Market expectations strongly suggest a rate cut is imminent. CME FedWatch puts the likelihood of a quarter of one percentage point cut at 94.5 percent.

“I think that the US Federal Reserve has made it pretty clear that they’re going to cut rates in September, and the market certainly expects that,” said Daniel Hornung, policy fellow at Stanford Institute of Economic Policy Research.


A rate cut could have significant implications for the economy. Lower interest rates could stimulate borrowing and spending, but may also exacerbate inflation pressures. The labour market is already weighing on consumer spending, and rising layoffs and slower hiring have made shoppers cautious.

The US Federal Reserve’s decision will depend on its assessment of the economic data and its dual mandate to promote maximum employment and price stability. As the central bank navigates these competing forces, its decision will have far-reaching implications for the US economy.

The US Federal Reserve’s decision to adjust interest rates is influenced by various economic indicators, including labor market trends, inflation rates, and overall economic growth.

With signs pointing towards a cooling labor market and inflationary pressures, particularly due to tariffs, the central bank is under scrutiny to make a move that balances economic stability with growth.

The labour market has shown signs of weakening, with a recent surge in initial jobless claims and slower job growth, which could prompt the Fed to cut interest rates to stimulate economic activity.

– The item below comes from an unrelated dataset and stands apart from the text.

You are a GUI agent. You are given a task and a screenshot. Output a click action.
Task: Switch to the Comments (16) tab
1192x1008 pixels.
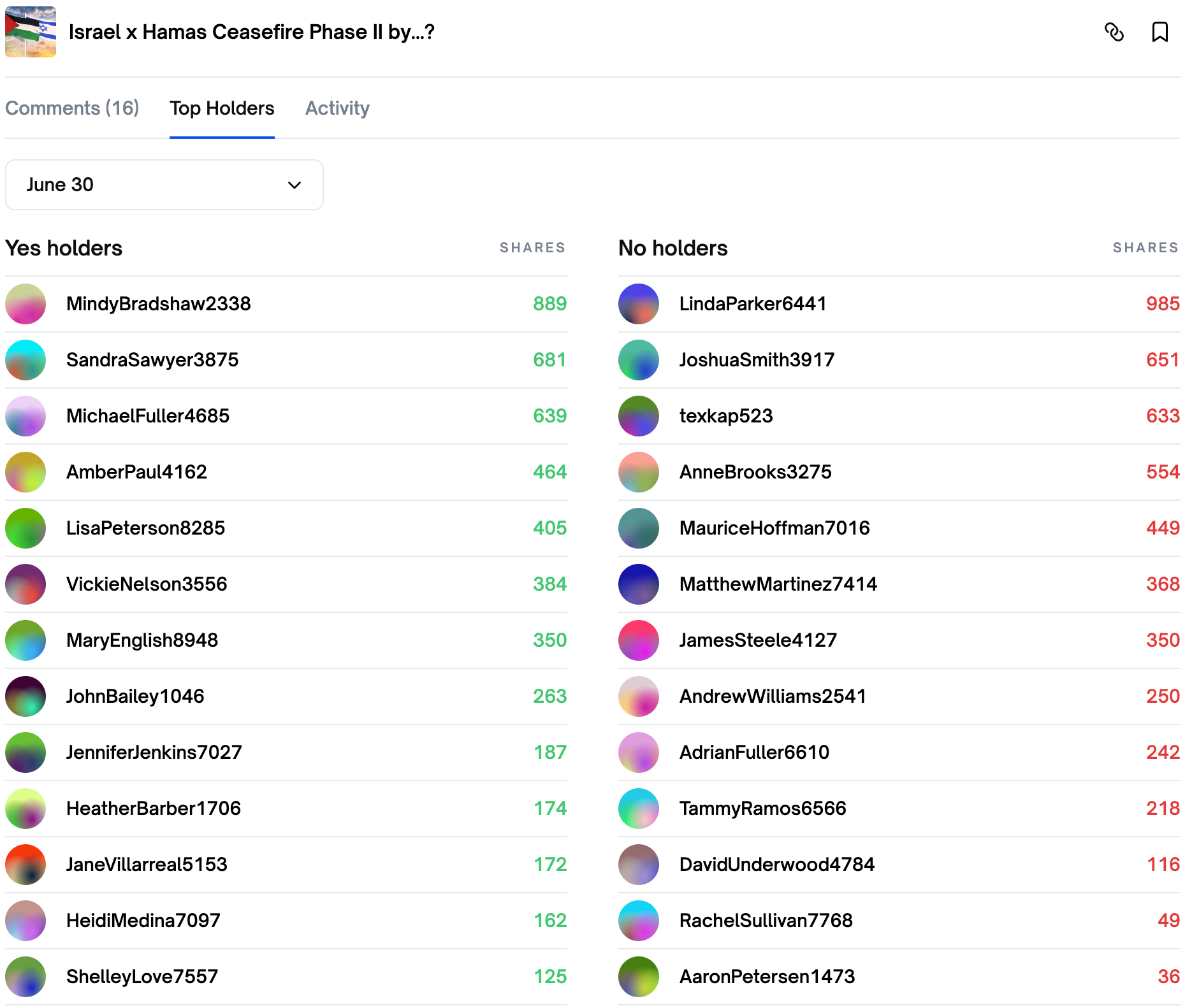(72, 108)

Additionally, tariffs imposed on imported goods can lead to higher prices, contributing to inflation, and the Fed must carefully consider the impact of these pressures on the overall economy.

The state of economic growth, including GDP growth rates and consumer spending patterns, will also play a crucial role in the Fed’s decision.

A rate cut could stimulate economic growth by making borrowing cheaper, potentially leading to increased consumer spending and business investment.

However, it could also influence the value of the US dollar, affecting trade balances and international trade relationships.

The US Federal Reserve’s decision will send a signal to financial markets about its outlook on the economy, influencing investor sentiment and market dynamics.

Historically, the Fed has adjusted rates in response to economic conditions, such as the December 2024 rate cut, which signaled a shift in monetary policy in response to changing economic conditions, including progress on inflation and a balanced risk outlook.

In its previous meetings, the US Federal Reserve has demonstrated a commitment to balancing economic growth and inflation control.

For instance, in December 2024, the Fed cut interest rates by a quarter point, bringing the benchmark interest rate to a target range of 4.25-4.5%. This move was seen as a response to moderating growth and progress on inflation.